*** Extracted material Section Begins ***
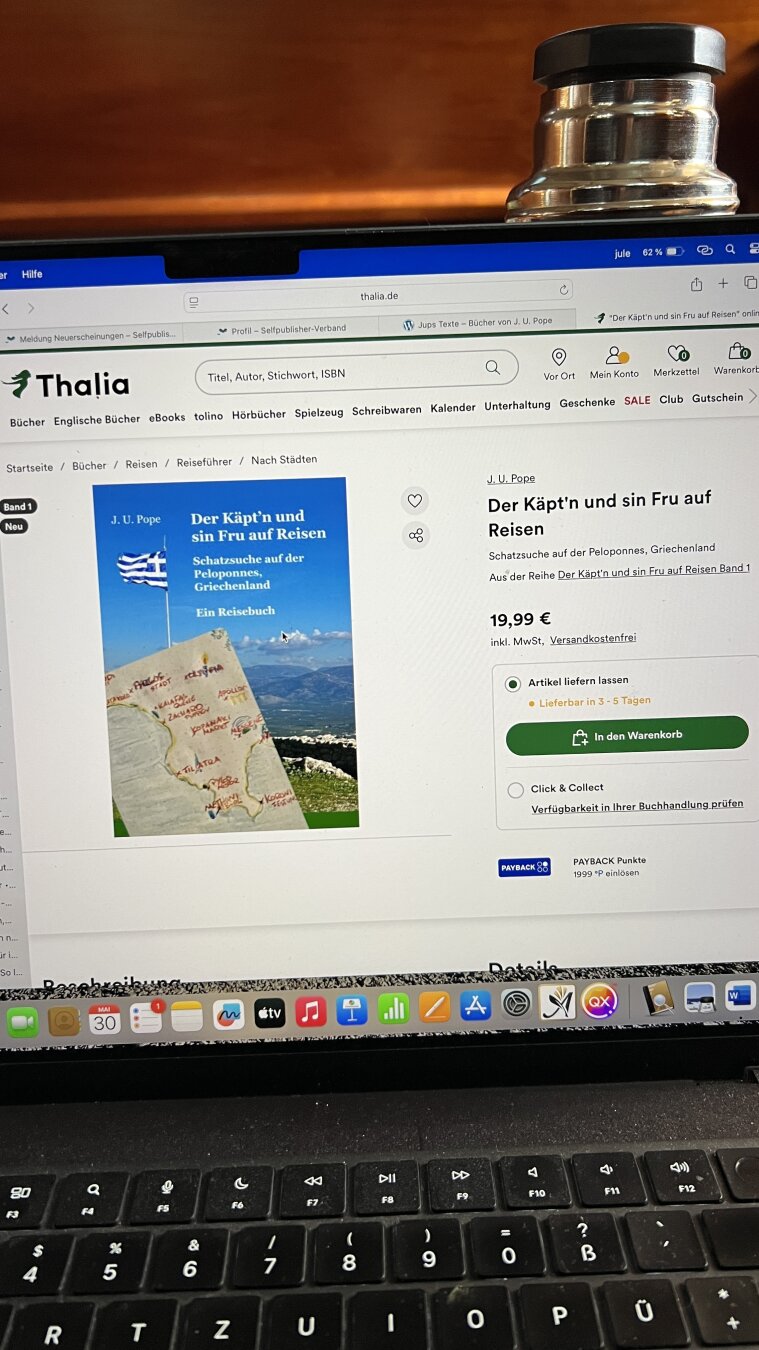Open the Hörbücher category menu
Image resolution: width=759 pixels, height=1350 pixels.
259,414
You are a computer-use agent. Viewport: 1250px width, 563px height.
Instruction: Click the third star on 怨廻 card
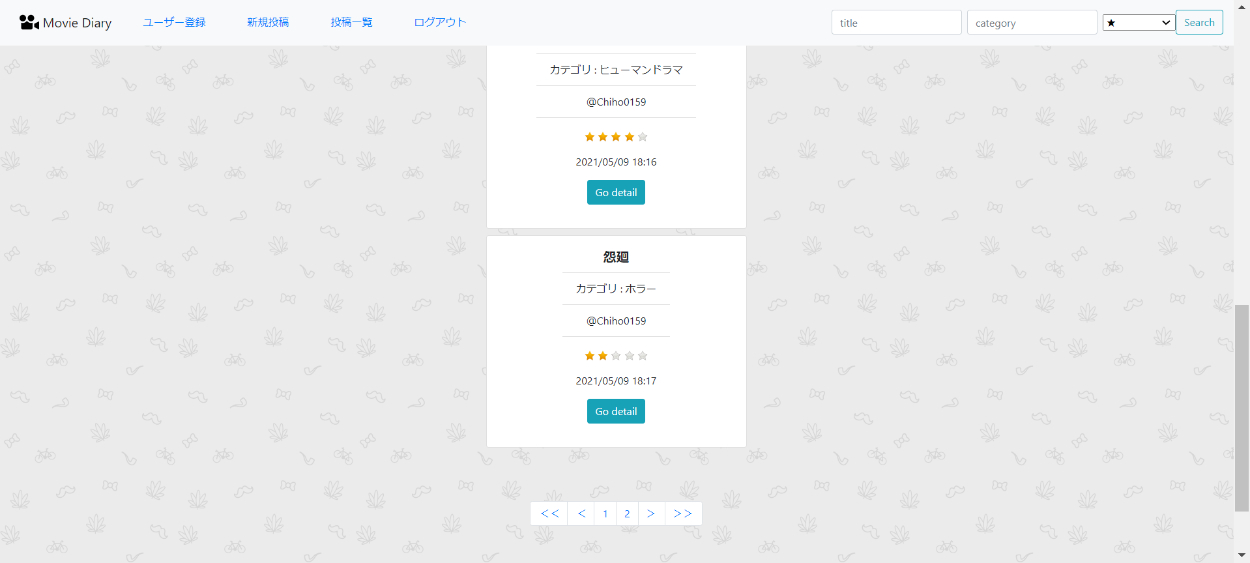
*** Extracted material Section Ends ***
◆ Work request
Beginning at the line that contains "You are a computer-use", give the remaining lines of the records again exactly, through the last one. Leave out pictures.

◆ Response
You are a computer-use agent. Viewport: 1250px width, 563px height.
Instruction: Click the third star on 怨廻 card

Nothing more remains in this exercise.